Unexpectedly, one of the larvae pulled free and dropped. It fell to his face and its jellylike casing stuck to his upper lip. His mind erupted with revulsion and he thrust both hands upward, digging at the soil. He shook his head wildly as the larvae were thrown off. He continued to dig, the dirt falling in on him. It poured into his nose and he could
barely breathe. It stuck to his lips and slipped into his mouth. He closed his eyes tightly but could feel it clumping on the lids.
He held his breath as he pistoned his hands upward and forward like a maniacal digging machine. He eased his body up, a little at a time, letting the dirt collect under him. His lungs were laboring, hungry for air. He didn't dare open his eyes.
His fingers became raw from digging, nails bent backward on several fingers, breaking off. He couldn't even feel the pain or the running blood but knew the dirt was being stained by its flow.
The pain in his arms and lungs grew worse with each passing second, until shearing agony filled his body. He continued to press himself upward, pulling his feet and knees closer to his chest. He began to wrestle himself into a kind of spasmed crouch, hands above his head, upper arms gathered around his face.
He clawed fiercely at the dirt, which gave way with each shoveling gouge of his fingers. Keep going, he told himself. Keep going. He refused to lose control. Refused to stop and die in the earth. He bit down hard, his teeth nearly breaking from the tension of his jaws. Keep going, he thought. Keep going!

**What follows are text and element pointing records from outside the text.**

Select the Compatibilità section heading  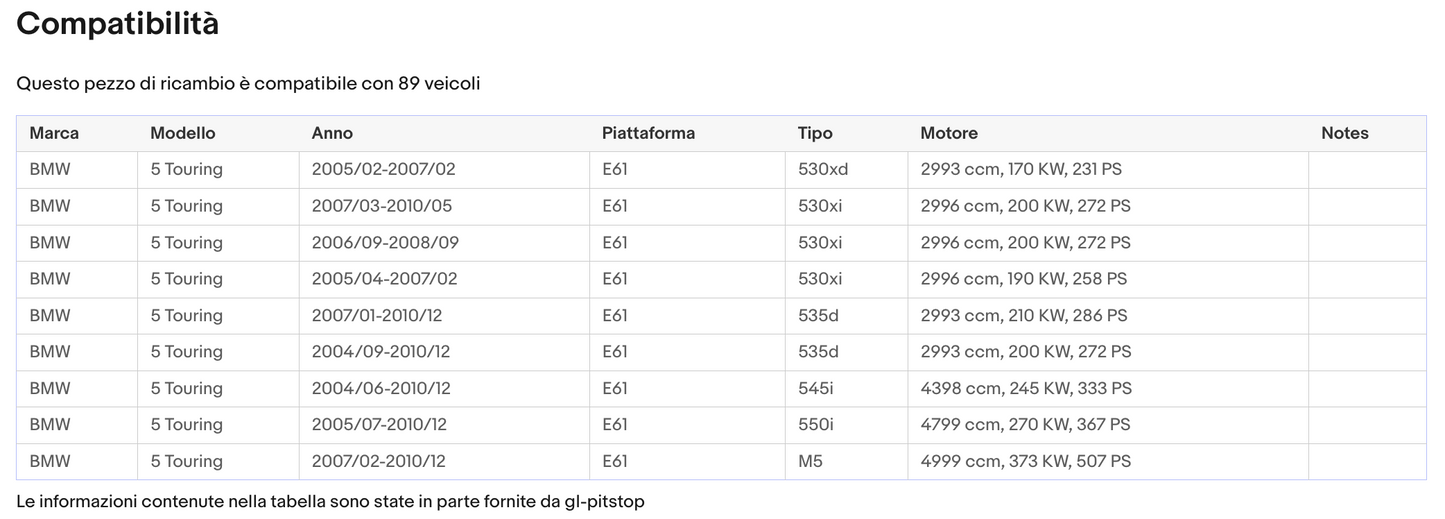[118, 24]
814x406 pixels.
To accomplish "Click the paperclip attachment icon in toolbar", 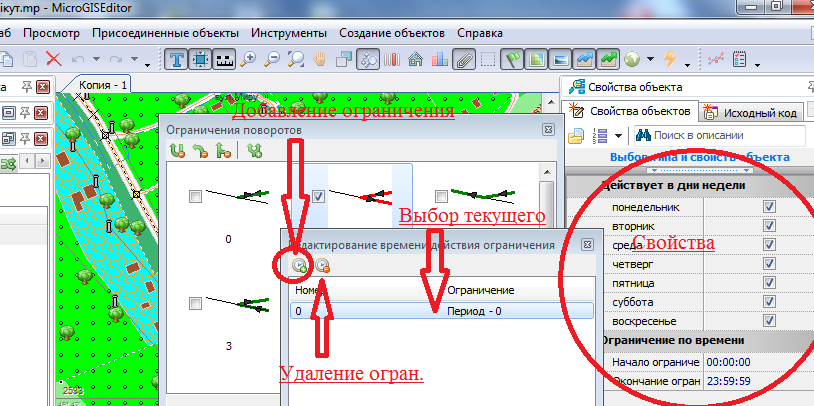I will point(463,59).
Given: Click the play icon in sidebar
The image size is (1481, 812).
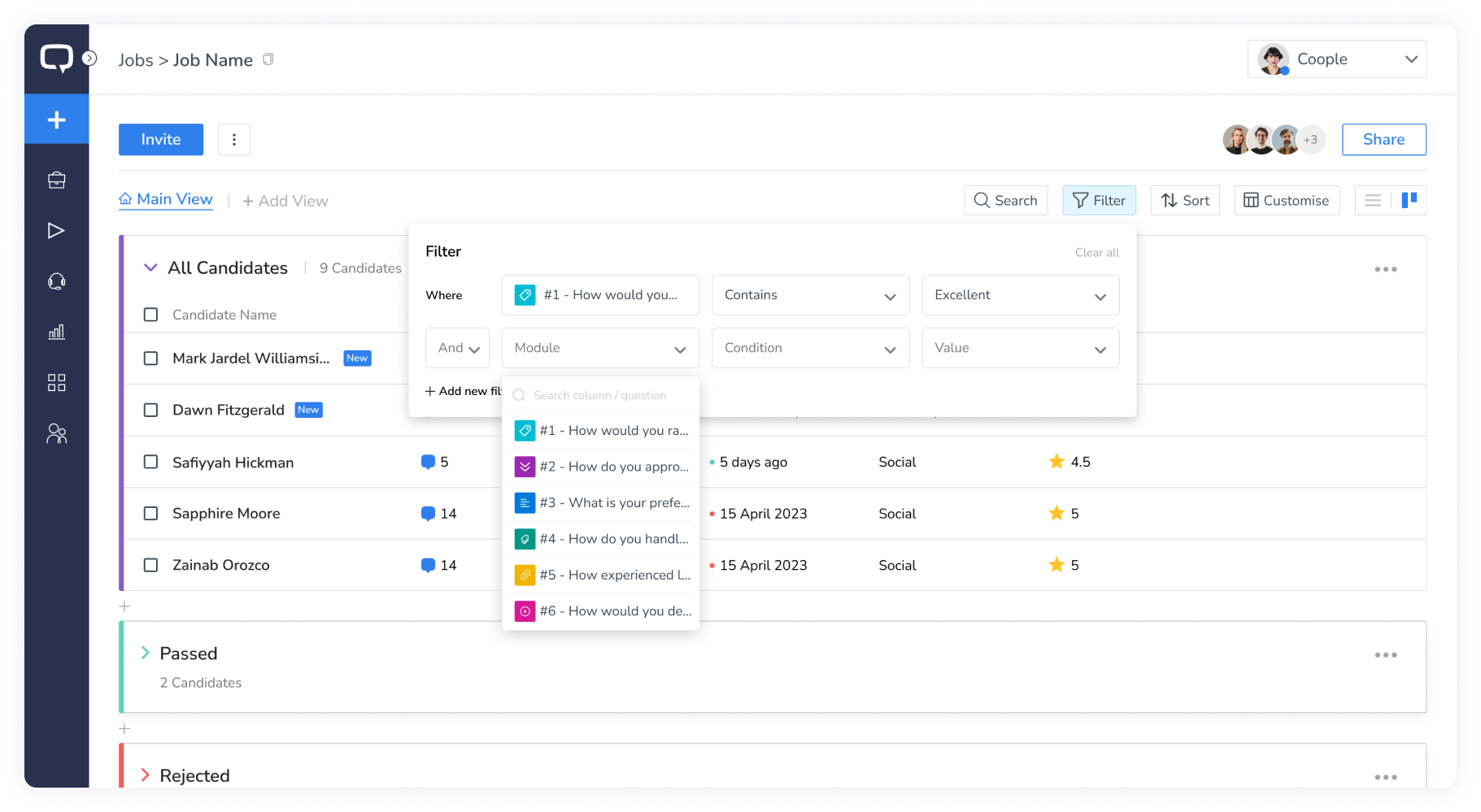Looking at the screenshot, I should click(56, 231).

He pushed up, harder and harder, dirt cascading over his body, gathering in his hair and on his shoulders. Filth surrounded him. His lungs felt ready to burst. It seemed like minutes since he'd taken a breath. He wanted to scream from his need for air but couldn't. His fingernails began to sting and throb, exposed cuticles and nerves rubbing against the granules of dirt. His mouth opened in pain and was filled with dirt, covering his tongue and gathering in his throat. His gag reflex jumped and he began retching, vomit and dirt mixing as it exploded from his mouth.

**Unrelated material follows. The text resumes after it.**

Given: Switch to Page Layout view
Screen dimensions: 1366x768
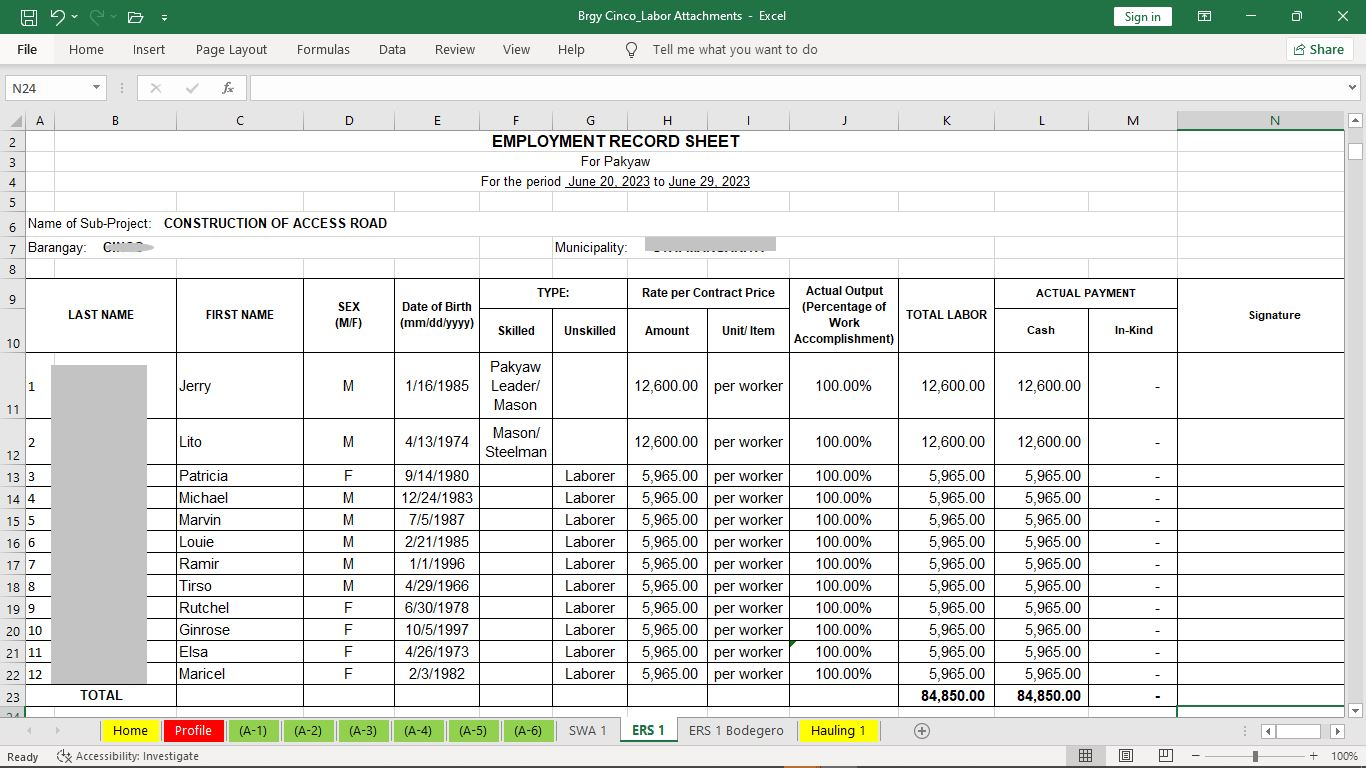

His head began to empty of life as he felt himself breathing in more dirt, dying of asphyxiation. The clogging dirt began to fill his air passages, the beat of his heart doubled.
I'm losing! he thought in anguish.
Suddenly, one finger thrust up through the crust of earth.
Unthinkingly, he moved his hand like a trowel and drove it through to the surface. Now, his arms went crazy, pulling and punching at the dirt until an opening expanded. He kept thrashing at the opening, his entire system glutted with dirt. His chest felt as if it would tear down the middle.